Prominent global professional services firm Alvarez & Marsal (A&M) today released the first edition of its Middle East Turnaround and Restructuring Survey for Q1 2023. The survey asked respondents to indicate whether they anticipate an increase or decrease in businesses experiencing financial distress across the GCC, together with their views on the extent of intervention by turnaround specialists that will be required.
Key findings
- The vast majority – 89 percent – of respondents] are expecting an increase in businesses experiencing distress in 2023-2024 and see a need for specialist intervention in critical areas including liquidity management, cost reduction, capital efficiency, and margin optimization.
- 75% of respondents expect economic growth to slow or reverse, with the greatest issues expected to face businesses including cost of capital, inflation, market volatility, weakening demand, and changes in tax and regulation.
- Businesses across the GCC are expected to see an increasing need to transform or restructure in a volatile market.

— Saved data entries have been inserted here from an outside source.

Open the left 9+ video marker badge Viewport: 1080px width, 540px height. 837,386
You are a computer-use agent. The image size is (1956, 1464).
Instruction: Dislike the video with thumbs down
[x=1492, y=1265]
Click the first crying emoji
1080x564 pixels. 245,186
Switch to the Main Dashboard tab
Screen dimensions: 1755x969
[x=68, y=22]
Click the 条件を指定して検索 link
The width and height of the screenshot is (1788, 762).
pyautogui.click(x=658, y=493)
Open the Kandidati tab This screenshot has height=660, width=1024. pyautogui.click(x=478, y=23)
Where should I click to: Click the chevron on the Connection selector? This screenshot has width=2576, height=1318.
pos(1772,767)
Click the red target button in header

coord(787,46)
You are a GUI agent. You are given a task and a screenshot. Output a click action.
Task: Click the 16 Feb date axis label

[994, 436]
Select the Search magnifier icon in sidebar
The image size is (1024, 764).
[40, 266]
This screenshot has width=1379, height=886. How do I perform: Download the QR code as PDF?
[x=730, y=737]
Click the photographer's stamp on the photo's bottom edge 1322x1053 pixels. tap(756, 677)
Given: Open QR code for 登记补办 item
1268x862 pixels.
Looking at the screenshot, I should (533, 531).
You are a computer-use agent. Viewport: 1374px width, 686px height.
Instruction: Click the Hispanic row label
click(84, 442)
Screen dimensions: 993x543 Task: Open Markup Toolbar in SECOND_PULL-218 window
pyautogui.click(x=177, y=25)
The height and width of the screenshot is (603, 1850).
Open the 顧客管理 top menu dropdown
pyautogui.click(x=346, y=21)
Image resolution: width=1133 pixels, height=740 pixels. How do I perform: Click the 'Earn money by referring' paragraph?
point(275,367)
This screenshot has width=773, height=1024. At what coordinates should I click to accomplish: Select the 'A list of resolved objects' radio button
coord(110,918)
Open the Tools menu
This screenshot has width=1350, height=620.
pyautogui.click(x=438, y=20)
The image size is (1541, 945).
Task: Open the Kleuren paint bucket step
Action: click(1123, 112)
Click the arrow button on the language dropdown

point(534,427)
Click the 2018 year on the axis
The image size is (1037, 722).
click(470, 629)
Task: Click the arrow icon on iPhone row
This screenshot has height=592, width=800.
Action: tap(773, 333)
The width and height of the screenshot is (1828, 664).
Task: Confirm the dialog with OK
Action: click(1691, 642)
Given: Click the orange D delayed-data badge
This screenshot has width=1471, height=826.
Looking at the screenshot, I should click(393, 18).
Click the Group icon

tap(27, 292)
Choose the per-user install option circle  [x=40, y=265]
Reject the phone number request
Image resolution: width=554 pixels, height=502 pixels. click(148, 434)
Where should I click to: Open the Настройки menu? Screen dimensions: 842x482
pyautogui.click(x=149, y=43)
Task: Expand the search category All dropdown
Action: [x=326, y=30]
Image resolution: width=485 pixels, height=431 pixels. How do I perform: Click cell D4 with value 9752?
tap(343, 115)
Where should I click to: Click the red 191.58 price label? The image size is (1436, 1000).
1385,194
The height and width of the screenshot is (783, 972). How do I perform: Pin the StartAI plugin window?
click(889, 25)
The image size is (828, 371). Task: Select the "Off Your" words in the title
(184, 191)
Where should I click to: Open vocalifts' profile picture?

Ongoing macroeconomic headwinds mean that respondents expect businesses across many sectors to experience a period of under-performance leading to increased liabilities and cash constraints.
- Retail, financial services, real estate and industrial companies dominated restructuring activity in 2022 and remain under pressure in 2023.
- A large majority (79 percent) of respondents see many restructurings that deal only with debt without an accompanying operational fix. Those same respondents (70 percent) consider that an operational restructuring should indeed accompany a financial restructuring in most cases.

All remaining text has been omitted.